What is needed: Copy the passage on following a lesser Christ from "We live in an" to "deny it altogether.", changing "Golgotha" to "Calvary" wherever it occurs.
═══ Text for analysis ═══
And so in today’s exhilarating genre of Christian thought and teaching we have so many who follow a lesser Christ. Some follow the prosperity Christ, others follow the ceremonial Christ, others follow the philanthropist Christ, some love the abortion crusading Christ, others follow the gay hating Christ, and still others follow the American Christ. These are lesser Christ’s and in a real way they are other Christ’s. Gone is the tearful brokenness produced by a deep gratefulness for the cross. Gone is the spiritual contentment that comes from meditating upon that bleeding form, replace by the philosophies of men which excite the flesh and divert the worship from the Eternal One suffering in intense agony over our very sins. The lesser Christ carries no wounds and bids us to change the world through caring for the needs of others with the bloodless offerings of Cain.

We live in an ecclesiastical atmosphere with so many paths to God and so many different representations of the gospel that it is impossible to identify those who are washed in Christ’s blood and those who earnestly follow a noble Christ with high morals, compassion for the poor, but lacking the imperative crown of redemption found only and continually at Golgotha. Some even follow a crass and reckless Christ who was indistinguishable from the sinners with whom He ate. But the true Christ is exalted in His death and all other truths flow to and flow from that same sacrifice. To speak less of the cross is to diminish Christ, and to avoid or even deny the substitutionary element of its power is to deny it altogether.
═══ Dataset records ═══
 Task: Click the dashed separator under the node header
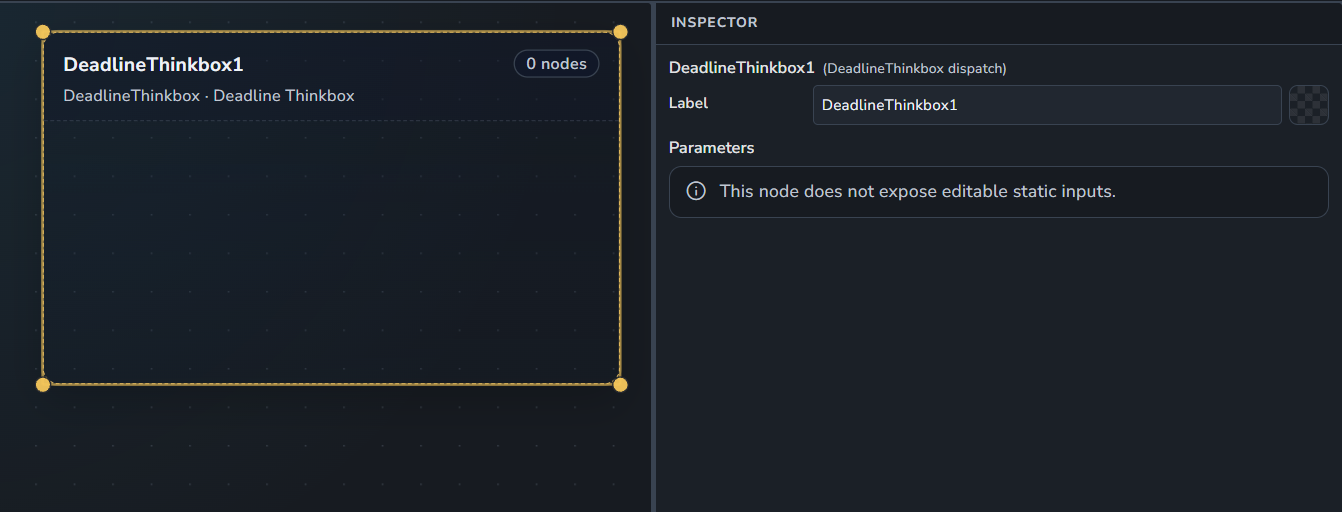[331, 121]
═══
═══ Dataset records ═══
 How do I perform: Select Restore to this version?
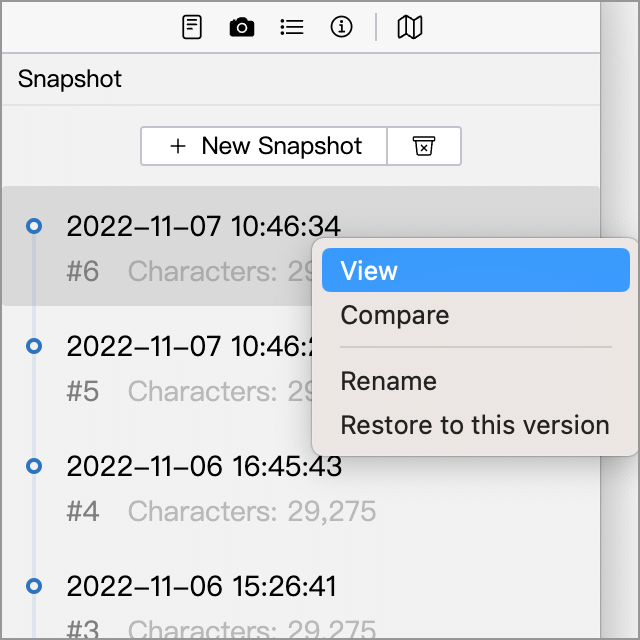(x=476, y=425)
═══
═══ Dataset records ═══
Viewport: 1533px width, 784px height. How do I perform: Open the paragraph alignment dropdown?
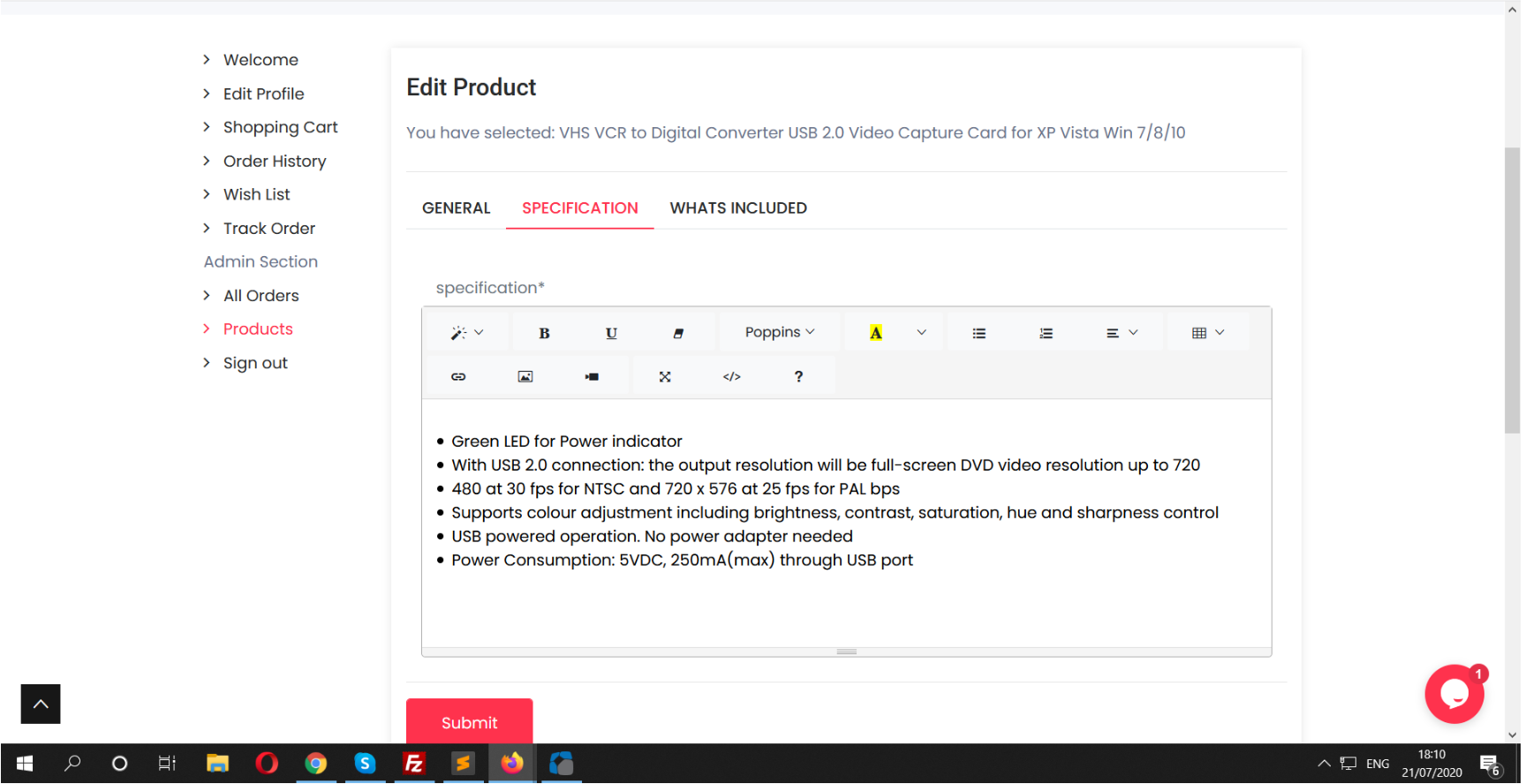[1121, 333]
═══
Answer area:
We live in an ecclesiastical atmosphere with so many paths to God and so many different representations of the gospel that it is impossible to identify those who are washed in Christ’s blood and those who earnestly follow a noble Christ with high morals, compassion for the poor, but lacking the imperative crown of redemption found only and continually at Calvary. Some even follow a crass and reckless Christ who was indistinguishable from the sinners with whom He ate. But the true Christ is exalted in His death and all other truths flow to and flow from that same sacrifice. To speak less of the cross is to diminish Christ, and to avoid or even deny the substitutionary element of its power is to deny it altogether.